*** Available data Section Begins ***

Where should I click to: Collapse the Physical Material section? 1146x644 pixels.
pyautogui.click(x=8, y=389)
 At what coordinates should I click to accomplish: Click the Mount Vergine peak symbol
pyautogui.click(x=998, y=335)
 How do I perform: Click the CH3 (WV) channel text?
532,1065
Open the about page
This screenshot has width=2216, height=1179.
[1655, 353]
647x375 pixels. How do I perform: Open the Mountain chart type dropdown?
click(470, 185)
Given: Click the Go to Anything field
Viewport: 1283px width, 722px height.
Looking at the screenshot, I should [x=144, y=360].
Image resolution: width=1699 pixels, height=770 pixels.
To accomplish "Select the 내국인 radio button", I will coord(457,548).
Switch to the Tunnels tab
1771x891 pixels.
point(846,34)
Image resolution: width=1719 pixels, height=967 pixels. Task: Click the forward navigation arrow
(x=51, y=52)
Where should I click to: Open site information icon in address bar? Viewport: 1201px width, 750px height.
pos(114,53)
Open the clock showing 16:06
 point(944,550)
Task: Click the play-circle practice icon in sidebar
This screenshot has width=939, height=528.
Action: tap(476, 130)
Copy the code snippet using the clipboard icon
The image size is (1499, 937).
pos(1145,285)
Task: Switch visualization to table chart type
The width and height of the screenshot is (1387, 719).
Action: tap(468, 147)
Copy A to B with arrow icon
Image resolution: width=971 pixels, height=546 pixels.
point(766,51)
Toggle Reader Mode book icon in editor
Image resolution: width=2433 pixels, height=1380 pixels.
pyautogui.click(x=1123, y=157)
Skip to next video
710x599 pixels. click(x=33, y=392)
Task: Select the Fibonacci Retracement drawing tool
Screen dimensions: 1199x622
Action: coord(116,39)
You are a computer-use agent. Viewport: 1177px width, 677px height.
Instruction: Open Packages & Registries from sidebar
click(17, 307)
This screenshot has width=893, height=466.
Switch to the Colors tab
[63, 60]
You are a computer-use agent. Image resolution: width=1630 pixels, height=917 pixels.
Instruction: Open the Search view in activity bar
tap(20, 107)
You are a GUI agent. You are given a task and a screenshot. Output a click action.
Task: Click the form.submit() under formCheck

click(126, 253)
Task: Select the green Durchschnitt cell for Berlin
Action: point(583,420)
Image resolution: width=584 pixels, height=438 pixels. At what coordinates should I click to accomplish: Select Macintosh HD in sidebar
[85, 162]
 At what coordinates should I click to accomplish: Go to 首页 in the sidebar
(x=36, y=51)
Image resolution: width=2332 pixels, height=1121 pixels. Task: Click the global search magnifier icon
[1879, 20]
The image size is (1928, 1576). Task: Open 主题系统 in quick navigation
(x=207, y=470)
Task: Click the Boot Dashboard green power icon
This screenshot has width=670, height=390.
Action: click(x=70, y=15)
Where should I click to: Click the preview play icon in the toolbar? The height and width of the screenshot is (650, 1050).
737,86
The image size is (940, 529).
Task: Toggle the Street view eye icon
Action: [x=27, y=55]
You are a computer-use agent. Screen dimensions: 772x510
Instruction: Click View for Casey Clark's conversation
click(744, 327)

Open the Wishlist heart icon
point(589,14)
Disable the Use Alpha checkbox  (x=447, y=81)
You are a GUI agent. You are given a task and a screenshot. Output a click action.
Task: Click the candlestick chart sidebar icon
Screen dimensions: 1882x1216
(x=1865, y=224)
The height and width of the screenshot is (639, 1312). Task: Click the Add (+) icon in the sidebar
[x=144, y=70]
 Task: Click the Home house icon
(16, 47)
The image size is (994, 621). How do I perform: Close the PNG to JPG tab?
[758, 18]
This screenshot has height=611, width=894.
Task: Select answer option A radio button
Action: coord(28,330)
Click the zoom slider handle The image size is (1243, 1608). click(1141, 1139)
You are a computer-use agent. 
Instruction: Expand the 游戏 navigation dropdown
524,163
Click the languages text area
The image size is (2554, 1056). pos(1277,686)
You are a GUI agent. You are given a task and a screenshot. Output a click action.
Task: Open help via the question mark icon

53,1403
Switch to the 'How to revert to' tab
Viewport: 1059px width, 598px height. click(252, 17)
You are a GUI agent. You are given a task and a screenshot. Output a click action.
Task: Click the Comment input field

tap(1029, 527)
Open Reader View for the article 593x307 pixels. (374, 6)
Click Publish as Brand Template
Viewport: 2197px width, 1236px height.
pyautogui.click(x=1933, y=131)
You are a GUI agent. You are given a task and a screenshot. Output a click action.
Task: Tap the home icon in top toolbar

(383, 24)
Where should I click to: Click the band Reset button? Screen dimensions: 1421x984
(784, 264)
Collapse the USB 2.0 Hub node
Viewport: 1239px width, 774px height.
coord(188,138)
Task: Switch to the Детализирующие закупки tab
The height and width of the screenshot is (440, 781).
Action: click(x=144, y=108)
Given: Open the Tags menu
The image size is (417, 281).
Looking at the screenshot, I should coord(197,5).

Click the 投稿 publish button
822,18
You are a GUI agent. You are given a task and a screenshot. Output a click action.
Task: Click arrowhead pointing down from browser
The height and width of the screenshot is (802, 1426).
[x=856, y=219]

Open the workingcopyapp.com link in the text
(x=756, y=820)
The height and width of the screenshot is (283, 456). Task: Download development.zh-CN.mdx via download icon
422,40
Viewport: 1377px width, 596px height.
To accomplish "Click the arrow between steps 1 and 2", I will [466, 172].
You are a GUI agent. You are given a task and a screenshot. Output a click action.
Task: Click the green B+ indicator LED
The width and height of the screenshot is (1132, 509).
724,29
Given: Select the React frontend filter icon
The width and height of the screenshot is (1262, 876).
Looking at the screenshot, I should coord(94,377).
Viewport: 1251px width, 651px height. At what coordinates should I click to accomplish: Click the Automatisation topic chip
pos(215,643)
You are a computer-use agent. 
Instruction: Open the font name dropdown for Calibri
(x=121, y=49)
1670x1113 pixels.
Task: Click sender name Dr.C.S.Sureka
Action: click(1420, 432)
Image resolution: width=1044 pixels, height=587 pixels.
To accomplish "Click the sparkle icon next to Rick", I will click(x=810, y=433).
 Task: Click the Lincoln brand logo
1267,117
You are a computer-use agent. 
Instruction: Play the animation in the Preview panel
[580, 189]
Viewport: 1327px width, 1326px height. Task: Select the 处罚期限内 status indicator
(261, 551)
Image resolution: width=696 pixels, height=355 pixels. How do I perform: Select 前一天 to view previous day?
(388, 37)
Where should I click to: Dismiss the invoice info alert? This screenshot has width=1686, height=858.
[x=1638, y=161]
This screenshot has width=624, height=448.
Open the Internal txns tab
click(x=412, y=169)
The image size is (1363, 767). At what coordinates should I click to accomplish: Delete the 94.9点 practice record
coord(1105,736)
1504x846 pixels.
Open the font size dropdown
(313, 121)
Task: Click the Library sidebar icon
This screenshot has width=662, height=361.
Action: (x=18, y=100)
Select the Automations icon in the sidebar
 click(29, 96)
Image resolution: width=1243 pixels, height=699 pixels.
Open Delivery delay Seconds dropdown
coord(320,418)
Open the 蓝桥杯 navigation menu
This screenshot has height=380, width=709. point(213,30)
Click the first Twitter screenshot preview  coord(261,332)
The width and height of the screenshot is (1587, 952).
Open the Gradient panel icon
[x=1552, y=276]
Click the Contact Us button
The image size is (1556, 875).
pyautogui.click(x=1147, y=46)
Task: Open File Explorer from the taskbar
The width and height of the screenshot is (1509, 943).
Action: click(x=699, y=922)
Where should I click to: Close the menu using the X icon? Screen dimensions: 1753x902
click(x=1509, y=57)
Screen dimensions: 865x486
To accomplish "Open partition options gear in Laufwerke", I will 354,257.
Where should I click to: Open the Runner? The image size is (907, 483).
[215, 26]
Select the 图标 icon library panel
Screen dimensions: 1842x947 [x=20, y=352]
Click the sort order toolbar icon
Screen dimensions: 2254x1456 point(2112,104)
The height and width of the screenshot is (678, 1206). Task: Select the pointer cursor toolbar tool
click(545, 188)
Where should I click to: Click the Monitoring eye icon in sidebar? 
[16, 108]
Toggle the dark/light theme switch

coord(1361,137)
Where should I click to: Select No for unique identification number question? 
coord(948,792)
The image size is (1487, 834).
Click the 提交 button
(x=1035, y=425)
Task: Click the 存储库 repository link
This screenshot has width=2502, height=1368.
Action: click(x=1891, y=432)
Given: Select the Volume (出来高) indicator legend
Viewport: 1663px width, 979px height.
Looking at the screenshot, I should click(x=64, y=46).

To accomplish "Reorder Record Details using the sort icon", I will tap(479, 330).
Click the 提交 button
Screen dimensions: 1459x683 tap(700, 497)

*** Available data Section Ends ***

▶ [Problem] Reproduce only this range: the first line of the data above through the line with "Given: Click the Go to Anything field", both included, exactly as written.

▶ [Response area]
Where should I click to: Collapse the Physical Material section? 1146x644 pixels.
pyautogui.click(x=8, y=389)
 At what coordinates should I click to accomplish: Click the Mount Vergine peak symbol
pyautogui.click(x=998, y=335)
 How do I perform: Click the CH3 (WV) channel text?
532,1065
Open the about page
This screenshot has width=2216, height=1179.
[1655, 353]
647x375 pixels. How do I perform: Open the Mountain chart type dropdown?
click(470, 185)
Given: Click the Go to Anything field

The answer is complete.